I saw this on a forum I use:
But, as it seems I don’t build etched brass kits or even whitemetal ones some will say that I’m not a modeller
Who are these “some”? I haven’t met any of them.
Anyone who goes beyond simply opening boxes is a modeller and the idea that you have to build etched brass kits to become a modeller is nonsense.
This is akin to those who refer to, for want if a better way of putting it, “finescalers” as elitist. Well, I know some of the best modellers in the country, and not one of them is in anyway elitist. Sure, they want to make their models as accurate as possible, to the finest possible standards, etc, but not one of them has ever told me that everyone else must do the same, or that anyone who doesn’t is somehow not worth anything. And all of them, and I do mean every single one, are prepared to share their techniques with anyone who is interested. The only complaint I ever hear from them is that too many are afraid to try.
Personally, I am getting sick and tired of it. We all have limitations, be they time, money, space or skills, but we can increase and improve our skills given time a degree of time. And time can replace money, too: start with raw materials and learn their properties, and acquire the basic tools to work with them. Cutting out and embossing takes longer than buying etchings, yes, but the mistakes and hence the lessons learned are your own, and with time these mistakes are replaced with new ones, and new lessons.
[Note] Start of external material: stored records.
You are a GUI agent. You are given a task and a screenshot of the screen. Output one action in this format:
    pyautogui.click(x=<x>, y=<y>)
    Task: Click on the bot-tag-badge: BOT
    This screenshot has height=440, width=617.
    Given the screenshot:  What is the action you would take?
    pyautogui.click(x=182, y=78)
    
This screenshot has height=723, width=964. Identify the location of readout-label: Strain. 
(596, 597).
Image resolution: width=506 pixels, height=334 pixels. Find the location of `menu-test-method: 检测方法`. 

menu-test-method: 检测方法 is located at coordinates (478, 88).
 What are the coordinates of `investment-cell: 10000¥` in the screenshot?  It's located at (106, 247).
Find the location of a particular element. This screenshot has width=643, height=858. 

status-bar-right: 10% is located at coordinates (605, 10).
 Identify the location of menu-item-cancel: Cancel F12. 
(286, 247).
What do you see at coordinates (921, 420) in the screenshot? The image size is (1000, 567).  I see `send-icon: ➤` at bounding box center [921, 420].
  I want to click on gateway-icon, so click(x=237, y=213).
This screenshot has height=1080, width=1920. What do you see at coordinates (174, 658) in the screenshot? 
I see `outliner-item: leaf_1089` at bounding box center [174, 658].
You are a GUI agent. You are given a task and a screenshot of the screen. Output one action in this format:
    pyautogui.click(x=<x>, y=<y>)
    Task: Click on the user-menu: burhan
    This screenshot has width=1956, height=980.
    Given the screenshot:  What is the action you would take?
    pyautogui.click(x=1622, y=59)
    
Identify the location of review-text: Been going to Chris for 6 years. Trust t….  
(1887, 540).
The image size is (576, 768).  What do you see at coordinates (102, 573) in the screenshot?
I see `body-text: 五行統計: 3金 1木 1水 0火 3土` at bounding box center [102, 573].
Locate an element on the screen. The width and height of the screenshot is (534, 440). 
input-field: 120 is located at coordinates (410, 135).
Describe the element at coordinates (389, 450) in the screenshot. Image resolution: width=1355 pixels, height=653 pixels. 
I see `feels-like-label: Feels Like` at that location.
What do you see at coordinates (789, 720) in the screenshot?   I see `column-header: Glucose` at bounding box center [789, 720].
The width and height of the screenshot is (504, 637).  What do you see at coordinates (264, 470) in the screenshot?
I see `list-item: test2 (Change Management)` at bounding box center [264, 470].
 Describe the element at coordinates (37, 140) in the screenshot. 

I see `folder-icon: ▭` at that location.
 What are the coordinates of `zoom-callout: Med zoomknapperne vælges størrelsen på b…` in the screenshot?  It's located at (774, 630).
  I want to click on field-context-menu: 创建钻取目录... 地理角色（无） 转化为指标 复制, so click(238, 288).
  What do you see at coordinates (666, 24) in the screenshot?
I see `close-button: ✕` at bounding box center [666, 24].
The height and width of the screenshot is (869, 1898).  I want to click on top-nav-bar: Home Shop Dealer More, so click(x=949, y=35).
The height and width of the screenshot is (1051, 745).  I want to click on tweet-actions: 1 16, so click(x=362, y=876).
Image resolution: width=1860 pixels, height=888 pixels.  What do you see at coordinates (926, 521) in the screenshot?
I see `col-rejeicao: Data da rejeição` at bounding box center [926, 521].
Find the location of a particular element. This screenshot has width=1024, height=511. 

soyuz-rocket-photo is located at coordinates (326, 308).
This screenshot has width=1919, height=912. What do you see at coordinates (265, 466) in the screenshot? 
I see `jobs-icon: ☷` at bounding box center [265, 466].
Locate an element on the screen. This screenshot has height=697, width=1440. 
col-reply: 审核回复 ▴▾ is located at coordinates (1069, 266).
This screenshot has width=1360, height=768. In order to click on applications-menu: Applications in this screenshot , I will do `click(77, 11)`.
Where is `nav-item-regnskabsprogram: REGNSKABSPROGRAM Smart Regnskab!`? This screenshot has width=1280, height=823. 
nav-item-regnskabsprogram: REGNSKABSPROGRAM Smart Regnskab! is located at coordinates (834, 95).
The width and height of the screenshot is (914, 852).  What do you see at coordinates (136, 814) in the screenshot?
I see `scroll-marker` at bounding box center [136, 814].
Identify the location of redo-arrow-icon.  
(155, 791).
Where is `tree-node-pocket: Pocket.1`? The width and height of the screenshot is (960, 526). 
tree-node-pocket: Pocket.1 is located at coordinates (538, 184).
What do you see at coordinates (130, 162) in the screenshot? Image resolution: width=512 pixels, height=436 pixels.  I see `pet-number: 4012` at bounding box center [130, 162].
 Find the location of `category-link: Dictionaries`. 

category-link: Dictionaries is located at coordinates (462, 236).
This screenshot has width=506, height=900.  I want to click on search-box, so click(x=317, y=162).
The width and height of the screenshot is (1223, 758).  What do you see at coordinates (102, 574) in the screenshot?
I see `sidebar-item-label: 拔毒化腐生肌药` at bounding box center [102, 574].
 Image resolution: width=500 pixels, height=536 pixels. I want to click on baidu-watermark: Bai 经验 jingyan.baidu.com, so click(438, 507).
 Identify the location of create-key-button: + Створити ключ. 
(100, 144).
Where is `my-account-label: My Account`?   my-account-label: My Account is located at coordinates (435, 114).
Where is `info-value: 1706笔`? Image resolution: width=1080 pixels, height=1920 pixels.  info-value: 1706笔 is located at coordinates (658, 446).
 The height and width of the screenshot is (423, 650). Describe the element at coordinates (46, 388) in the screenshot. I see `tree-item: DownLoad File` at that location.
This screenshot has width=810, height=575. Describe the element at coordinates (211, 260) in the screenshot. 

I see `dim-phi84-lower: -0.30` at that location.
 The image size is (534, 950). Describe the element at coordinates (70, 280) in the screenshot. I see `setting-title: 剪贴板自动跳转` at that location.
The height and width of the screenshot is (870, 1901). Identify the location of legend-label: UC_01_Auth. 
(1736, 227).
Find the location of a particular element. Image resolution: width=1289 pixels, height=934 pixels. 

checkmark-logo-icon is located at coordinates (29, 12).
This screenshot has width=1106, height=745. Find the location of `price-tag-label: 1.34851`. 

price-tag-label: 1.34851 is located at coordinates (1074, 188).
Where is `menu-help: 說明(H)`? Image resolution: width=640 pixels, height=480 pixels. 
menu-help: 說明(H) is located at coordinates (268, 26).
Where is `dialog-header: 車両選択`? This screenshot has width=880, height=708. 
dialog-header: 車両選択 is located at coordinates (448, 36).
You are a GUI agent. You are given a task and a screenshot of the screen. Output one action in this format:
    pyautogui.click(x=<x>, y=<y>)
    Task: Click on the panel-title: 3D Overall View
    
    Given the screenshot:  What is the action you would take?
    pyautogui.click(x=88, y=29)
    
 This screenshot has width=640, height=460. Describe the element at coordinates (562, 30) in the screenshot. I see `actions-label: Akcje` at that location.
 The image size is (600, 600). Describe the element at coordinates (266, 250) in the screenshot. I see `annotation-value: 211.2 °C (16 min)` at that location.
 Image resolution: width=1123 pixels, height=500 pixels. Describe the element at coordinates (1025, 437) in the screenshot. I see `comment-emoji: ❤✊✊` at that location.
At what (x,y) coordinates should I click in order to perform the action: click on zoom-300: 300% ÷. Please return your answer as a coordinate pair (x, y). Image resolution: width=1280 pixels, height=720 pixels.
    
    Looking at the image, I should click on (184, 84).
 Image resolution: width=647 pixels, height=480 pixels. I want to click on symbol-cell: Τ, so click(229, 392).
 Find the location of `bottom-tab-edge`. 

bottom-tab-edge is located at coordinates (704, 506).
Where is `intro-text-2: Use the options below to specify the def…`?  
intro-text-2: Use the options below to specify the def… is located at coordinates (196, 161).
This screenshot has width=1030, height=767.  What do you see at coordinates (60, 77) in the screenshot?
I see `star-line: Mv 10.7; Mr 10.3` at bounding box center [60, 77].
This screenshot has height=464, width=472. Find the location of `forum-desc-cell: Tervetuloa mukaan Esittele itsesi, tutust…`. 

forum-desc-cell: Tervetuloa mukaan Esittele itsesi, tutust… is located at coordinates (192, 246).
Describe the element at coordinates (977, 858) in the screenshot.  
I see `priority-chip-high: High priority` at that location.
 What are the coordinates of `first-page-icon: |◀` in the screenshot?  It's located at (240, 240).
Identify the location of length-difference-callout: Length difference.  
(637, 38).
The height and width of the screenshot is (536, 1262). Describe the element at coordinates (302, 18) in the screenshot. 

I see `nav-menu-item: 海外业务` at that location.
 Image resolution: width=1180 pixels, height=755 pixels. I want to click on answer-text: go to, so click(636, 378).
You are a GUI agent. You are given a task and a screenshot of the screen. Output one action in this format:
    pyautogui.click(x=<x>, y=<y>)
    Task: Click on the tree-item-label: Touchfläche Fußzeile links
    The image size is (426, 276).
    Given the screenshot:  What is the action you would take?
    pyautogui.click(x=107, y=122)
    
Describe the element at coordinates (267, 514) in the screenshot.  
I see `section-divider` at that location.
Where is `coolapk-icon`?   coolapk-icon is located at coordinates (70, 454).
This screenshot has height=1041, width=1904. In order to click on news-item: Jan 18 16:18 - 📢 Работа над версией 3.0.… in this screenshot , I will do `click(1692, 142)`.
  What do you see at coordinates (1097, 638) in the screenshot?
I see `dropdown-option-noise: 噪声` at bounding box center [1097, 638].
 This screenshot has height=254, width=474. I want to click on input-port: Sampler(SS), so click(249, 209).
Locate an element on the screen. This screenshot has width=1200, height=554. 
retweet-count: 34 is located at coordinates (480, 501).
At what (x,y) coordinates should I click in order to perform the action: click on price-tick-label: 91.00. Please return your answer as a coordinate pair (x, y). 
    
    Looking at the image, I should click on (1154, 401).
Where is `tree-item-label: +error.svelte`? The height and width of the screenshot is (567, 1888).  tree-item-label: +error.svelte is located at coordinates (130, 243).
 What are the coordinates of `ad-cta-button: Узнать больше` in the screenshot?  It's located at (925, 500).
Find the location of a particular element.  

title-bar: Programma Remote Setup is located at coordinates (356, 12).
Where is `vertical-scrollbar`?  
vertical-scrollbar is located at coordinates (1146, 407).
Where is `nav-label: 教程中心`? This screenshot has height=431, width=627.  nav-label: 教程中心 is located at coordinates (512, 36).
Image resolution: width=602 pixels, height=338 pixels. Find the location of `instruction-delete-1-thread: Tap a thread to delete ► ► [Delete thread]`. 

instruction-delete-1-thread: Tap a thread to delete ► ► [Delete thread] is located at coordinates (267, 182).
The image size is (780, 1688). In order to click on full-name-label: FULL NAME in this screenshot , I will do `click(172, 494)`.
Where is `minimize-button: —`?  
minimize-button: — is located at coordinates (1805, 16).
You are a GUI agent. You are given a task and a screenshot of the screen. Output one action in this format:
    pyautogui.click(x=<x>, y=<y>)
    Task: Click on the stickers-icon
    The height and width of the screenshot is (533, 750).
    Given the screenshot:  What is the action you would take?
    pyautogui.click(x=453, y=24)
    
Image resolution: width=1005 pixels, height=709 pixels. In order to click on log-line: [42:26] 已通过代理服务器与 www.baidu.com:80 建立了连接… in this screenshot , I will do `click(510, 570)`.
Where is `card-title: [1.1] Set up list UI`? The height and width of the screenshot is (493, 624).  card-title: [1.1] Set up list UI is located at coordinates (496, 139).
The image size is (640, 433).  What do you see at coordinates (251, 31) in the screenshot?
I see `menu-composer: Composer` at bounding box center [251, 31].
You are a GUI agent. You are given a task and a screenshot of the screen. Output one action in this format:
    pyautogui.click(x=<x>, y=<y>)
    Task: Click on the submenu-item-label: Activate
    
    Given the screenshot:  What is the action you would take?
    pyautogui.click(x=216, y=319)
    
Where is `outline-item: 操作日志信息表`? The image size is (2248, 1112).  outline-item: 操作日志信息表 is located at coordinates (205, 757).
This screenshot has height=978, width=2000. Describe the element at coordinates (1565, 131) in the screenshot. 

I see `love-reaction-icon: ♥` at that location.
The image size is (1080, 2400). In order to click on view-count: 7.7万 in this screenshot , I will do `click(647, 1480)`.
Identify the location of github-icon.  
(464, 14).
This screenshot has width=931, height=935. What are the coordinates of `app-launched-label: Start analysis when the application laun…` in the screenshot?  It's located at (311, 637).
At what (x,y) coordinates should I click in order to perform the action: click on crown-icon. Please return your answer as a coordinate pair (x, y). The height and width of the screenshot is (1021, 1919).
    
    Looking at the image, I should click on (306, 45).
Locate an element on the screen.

The only times I see the idea that what someone is doing isn’t good enough to be “proper modelling” is from their own minds. There are no right and wrong ways to be a modeller: just putting some personal effort into making a model look more like the real thing, which is as much about careful observation of the real thing as it is about anything else. And you don’t have have to go back in time to see how dirt and weathering affect things.
No, when I see people refer to “some”, I generally incline to the view that the speaker is the “some”, and rather than admit that they feel they could do better, they project their disappointment onto a perceived elite which doesn’t exist. Feeling that you could achieve more and better is quite possibly the defining characteristic of the human condition: it drives us to self-improvement, to every model being slightly better than the previous one (in the early stages, to every model being significantly better than the previous one) until we reached a point where the law of diminishing returns starts to kick in.
From what I have observed, that doesn’t usually happen until one is well advanced into one’s dotage.
As the Bard put it,
From this nettle, danger, we pluck this flower, safety.